Visualisation of a supersonic free-jet expansion using laser-induced fluorescence spectroscopy: Application to the measurement of rate constants at ultralow temperatures

Laser-induced fluorescence detection of the hydroxyl radical (OH) was used to measure the rotational temperature and the absolute gas density along the centreline of a continuous supersonic free-jet expansion. Measurement of the lifetime of the electronically excited state of OH with position in the expansion enabled the observed signal to be corrected for the effects of collisional quenching. Shock structures were observed with steep gradients in both temperature and density.
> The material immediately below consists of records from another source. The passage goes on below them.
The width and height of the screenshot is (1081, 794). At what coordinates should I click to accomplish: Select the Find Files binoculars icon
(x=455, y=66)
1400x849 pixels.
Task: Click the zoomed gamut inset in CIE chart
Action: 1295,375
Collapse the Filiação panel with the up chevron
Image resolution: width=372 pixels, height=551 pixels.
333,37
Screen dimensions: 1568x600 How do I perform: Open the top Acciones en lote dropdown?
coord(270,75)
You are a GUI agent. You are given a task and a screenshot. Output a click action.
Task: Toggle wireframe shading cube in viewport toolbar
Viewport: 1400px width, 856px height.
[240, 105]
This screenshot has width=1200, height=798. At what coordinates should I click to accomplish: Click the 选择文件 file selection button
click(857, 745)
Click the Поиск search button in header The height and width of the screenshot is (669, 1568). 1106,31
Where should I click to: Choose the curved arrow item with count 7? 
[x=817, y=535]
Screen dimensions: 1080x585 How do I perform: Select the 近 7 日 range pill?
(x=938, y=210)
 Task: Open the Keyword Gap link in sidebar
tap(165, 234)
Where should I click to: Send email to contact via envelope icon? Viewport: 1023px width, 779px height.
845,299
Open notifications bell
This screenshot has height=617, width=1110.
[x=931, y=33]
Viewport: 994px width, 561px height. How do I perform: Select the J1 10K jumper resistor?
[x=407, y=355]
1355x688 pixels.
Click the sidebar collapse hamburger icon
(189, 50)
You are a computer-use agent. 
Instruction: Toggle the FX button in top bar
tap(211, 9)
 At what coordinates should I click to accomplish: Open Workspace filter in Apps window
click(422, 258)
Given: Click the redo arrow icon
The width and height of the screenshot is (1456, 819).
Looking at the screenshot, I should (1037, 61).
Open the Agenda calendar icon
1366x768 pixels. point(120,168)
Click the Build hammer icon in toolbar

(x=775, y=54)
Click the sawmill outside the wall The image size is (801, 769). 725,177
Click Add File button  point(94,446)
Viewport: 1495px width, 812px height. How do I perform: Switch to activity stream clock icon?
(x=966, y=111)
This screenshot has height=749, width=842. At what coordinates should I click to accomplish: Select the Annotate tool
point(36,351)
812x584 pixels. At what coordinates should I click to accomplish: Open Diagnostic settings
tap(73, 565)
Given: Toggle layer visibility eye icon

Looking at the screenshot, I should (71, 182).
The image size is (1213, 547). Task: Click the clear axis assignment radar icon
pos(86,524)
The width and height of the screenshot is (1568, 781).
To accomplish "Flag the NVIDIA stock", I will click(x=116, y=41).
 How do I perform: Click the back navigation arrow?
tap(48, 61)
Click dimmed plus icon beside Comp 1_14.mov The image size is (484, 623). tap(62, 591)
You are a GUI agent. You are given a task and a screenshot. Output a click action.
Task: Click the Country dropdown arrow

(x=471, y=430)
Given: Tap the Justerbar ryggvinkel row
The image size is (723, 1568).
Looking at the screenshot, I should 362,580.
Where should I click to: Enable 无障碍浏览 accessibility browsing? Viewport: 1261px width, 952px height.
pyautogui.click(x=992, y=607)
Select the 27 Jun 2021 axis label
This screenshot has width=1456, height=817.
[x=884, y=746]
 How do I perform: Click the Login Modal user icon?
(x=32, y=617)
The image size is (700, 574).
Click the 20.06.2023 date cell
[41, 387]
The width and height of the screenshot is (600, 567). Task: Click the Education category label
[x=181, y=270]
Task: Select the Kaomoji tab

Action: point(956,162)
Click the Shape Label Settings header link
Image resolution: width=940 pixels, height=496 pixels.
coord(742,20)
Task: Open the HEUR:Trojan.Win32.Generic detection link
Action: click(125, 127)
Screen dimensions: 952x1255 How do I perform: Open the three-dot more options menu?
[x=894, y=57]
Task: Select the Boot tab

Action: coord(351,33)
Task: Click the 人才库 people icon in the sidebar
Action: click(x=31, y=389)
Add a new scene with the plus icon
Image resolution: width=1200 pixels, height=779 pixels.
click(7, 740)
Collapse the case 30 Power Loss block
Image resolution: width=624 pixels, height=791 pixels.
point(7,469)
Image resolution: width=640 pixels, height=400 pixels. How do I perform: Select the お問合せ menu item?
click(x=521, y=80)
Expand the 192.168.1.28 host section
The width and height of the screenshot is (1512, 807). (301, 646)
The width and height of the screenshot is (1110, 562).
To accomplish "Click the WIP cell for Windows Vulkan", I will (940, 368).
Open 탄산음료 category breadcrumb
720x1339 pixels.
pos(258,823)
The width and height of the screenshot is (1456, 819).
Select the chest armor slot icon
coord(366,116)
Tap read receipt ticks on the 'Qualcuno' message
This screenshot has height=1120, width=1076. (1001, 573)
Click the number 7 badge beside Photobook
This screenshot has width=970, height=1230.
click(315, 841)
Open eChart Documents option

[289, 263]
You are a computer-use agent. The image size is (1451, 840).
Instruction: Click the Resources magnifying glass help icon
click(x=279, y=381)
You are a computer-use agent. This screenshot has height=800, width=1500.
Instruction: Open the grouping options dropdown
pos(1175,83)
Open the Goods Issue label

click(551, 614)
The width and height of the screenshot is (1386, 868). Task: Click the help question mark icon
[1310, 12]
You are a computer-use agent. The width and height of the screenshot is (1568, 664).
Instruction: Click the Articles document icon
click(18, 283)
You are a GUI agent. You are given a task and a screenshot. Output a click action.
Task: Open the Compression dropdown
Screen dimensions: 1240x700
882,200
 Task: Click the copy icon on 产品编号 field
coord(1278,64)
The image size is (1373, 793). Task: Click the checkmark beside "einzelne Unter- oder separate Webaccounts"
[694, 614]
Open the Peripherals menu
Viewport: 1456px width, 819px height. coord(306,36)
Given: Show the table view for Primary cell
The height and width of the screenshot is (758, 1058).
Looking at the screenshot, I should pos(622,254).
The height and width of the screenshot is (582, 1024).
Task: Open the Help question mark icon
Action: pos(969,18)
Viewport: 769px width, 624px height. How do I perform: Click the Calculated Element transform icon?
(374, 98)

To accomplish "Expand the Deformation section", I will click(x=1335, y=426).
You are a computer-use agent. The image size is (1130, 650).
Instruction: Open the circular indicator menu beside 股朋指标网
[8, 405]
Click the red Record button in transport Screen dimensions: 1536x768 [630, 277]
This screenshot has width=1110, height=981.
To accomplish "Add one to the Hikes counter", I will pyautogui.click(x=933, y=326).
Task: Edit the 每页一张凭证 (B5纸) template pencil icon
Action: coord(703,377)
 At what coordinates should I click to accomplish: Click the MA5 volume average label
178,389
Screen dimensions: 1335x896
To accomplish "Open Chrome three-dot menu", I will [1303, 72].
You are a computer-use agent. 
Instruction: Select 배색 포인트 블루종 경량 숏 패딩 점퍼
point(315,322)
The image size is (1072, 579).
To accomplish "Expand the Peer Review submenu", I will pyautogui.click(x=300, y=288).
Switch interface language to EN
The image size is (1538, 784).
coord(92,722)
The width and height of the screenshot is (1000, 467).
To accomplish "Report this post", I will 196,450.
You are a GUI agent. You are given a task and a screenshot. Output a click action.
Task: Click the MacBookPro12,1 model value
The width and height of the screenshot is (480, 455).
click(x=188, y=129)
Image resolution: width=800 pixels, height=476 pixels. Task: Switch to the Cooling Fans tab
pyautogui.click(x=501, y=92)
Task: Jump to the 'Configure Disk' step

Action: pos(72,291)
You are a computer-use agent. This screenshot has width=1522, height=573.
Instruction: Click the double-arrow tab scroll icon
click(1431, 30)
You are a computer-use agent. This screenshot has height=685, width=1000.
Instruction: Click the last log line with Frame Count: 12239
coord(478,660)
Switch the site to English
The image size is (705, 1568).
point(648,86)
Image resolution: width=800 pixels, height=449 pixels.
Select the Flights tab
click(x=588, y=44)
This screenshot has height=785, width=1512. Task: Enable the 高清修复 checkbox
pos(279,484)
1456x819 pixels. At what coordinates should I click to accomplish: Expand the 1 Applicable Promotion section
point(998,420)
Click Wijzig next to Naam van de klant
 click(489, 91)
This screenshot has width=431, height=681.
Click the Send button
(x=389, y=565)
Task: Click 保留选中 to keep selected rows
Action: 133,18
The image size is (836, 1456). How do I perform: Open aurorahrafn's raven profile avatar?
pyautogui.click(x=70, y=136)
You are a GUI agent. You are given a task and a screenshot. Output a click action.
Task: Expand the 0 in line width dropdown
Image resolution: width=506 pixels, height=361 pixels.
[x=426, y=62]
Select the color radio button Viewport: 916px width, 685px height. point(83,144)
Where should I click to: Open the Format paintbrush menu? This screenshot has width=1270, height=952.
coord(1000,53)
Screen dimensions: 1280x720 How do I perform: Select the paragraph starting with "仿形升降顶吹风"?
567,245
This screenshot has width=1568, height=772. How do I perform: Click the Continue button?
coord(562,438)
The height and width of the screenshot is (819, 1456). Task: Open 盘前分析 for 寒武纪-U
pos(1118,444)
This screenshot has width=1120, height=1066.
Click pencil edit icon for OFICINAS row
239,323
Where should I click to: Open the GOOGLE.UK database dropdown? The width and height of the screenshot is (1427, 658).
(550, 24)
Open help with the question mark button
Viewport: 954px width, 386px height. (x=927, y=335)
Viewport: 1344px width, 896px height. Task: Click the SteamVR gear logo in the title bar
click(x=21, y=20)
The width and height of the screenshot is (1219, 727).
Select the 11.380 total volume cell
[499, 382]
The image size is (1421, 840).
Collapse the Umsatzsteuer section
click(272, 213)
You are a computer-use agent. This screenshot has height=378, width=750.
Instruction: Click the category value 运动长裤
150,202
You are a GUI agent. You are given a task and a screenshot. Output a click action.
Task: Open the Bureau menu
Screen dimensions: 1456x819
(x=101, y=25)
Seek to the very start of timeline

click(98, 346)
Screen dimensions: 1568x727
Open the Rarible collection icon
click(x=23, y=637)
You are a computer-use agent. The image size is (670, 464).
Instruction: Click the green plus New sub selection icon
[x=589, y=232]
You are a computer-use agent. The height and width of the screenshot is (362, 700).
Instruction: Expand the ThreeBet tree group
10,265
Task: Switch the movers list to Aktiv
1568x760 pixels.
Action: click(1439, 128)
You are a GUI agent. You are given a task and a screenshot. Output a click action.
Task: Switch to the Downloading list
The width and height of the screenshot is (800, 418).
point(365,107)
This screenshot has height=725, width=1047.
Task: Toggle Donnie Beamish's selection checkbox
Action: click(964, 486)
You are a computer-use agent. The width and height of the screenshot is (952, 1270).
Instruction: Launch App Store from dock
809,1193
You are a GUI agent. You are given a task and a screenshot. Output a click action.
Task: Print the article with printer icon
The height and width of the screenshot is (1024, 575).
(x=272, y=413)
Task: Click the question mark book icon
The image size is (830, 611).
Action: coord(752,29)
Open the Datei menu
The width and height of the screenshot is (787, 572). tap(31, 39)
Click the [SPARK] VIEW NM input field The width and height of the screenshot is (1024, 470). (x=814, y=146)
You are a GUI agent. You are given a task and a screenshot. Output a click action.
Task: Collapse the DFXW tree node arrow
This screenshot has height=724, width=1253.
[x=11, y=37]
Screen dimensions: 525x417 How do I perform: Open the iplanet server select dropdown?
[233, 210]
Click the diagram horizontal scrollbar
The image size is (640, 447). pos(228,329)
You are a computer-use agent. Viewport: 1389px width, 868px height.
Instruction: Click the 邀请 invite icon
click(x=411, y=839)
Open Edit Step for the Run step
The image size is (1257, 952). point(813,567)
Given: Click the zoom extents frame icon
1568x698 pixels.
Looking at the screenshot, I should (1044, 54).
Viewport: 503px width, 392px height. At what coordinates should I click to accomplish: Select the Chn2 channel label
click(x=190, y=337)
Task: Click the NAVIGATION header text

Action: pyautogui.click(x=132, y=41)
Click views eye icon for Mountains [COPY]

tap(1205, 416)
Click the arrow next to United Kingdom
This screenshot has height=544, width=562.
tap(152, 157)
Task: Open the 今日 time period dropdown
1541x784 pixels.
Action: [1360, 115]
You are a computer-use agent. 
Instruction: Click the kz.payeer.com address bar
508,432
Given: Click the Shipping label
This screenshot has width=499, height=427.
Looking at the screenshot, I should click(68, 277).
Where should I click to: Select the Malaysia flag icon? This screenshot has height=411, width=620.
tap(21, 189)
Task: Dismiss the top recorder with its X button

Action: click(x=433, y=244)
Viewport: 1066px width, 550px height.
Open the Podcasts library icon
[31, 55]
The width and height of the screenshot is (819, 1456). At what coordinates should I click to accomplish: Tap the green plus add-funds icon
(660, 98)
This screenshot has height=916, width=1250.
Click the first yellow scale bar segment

The visualisation enabled fluorescence lifetimes taken inside the supersonic region to be used to obtain the rate constant for the quenching of OH(A(2) Sigma(+), upsilon' = 0) by air at 26 +/- 4 K. A value of 2.56 +/- 0.40 x 10(-10) molecule(-1)cm(3)s(-1) was obtained, a factor of more than four higher than at room temperature, and consistent with attractive forces dominating the quenching of OH(A(2) Sigma(+)). A detailed computational fluid dynamics (CFD) simulation of the supersonic free-jet expansion was performed, providing a two-dimensional visualisation of temperature and density variations throughout the expansion. The CFD calculations reproduced the salient features of the experimental temperature and density profiles along the centreline. Comparison between experiment and computation has allowed validation of CFD codes.